* TASK REQUIREMENTS *
**a.** From the article about Maxine the firehouse cat, output the stretch from "Illness strikes down" through "own Christmas tree.".
**b.** In the article about Maxine the firehouse cat, turn the paragraph beginning "She was born in an alley" into a short bulleted list that keeps its main facts.
**c.** Answer these questions from the article about Maxine the firehouse cat:
(i) On what date did the article appear?
(ii) How old was Maxine when the firefighters found her?
(iii) Where is Division I Fire Department Headquarters located?

* EXTRACT TO READ *
Firehouse mourns their 21 year old cat, Maxine

Illness strikes down firefighters' feline queen By Gloria Negri, Globe Staff August 4, 2007

She was born in an alley outside the Oliver Street firehouse, the only survivor of a litter. The firefighters found her when she was 5 weeks old, a scrawny tiger cat, with a mangled tail and one eye barely intact. They fed her and took her to a veterinarian who amputated her tail. They named her Maxine and gave her their hearts, as well as her own miniature condo, they made out of styrofoam and fleece. At the holidays she had her own Christmas tree.

Maxine, the diva of firehouse cats, died after a 21-year reign at Division I Fire Department Headquarters near South Station.

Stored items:
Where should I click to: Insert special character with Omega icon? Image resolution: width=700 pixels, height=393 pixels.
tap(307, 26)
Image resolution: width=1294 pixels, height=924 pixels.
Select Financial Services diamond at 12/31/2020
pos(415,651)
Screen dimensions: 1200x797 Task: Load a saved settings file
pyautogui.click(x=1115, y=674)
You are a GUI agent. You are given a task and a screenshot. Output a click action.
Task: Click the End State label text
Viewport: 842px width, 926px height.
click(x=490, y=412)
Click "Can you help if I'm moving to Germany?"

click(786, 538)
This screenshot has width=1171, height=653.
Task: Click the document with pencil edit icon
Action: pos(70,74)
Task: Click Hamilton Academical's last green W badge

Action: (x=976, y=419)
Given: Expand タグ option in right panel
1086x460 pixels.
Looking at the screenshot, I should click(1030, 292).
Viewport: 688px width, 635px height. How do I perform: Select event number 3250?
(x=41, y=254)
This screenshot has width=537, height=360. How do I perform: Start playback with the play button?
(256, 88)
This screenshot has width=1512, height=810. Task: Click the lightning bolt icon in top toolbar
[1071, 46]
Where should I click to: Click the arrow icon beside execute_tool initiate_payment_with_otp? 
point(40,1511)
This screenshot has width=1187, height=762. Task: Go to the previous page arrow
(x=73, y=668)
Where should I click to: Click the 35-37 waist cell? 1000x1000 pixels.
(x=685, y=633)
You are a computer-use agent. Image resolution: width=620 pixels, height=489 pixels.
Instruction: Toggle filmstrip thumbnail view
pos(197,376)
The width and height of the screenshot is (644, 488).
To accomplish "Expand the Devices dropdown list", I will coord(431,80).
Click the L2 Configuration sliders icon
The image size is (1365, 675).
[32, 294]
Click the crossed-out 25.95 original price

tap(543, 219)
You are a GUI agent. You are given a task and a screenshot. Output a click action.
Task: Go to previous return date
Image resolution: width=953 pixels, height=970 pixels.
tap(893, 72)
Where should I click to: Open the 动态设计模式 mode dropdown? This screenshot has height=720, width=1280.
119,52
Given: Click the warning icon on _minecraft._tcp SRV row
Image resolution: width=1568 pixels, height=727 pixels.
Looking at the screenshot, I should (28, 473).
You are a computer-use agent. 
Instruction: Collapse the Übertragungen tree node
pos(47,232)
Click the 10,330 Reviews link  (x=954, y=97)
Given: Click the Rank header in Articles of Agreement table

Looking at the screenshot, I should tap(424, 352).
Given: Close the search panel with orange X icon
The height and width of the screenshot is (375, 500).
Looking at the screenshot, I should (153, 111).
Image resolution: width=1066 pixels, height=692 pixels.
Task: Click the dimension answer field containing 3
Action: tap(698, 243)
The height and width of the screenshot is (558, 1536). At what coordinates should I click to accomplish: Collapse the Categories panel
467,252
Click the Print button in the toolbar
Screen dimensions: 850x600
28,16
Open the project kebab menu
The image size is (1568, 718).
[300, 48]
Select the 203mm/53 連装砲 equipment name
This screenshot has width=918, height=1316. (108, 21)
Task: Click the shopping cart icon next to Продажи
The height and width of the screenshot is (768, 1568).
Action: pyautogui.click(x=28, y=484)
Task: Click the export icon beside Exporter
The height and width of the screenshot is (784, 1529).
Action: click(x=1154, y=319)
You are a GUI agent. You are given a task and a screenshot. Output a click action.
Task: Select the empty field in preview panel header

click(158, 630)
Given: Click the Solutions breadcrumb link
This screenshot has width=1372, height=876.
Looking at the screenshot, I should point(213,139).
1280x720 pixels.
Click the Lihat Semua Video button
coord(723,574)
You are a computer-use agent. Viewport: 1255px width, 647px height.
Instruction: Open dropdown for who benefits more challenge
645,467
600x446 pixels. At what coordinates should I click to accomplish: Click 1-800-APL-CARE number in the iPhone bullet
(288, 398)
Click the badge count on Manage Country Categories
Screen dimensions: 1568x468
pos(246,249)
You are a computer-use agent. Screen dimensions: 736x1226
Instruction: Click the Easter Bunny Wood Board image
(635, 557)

* SOLUTIONS FOR EACH TASK *
**a.**
Illness strikes down firefighters' feline queen By Gloria Negri, Globe Staff August 4, 2007

She was born in an alley outside the Oliver Street firehouse, the only survivor of a litter. The firefighters found her when she was 5 weeks old, a scrawny tiger cat, with a mangled tail and one eye barely intact. They fed her and took her to a veterinarian who amputated her tail. They named her Maxine and gave her their hearts, as well as her own miniature condo, they made out of styrofoam and fleece. At the holidays she had her own Christmas tree.

**b.**
- Born in an alley outside the Oliver Street firehouse, the only survivor of her litter
- Found by the firefighters at 5 weeks old: a scrawny tiger cat with a mangled tail and one eye barely intact
- Fed by the firefighters and taken to a veterinarian, who amputated her tail
- Named Maxine and given a miniature condo the firefighters made of styrofoam and fleece
- Had her own Christmas tree at the holidays

**c.**
(i) August 4, 2007
(ii) 5 weeks old
(iii) Near South Station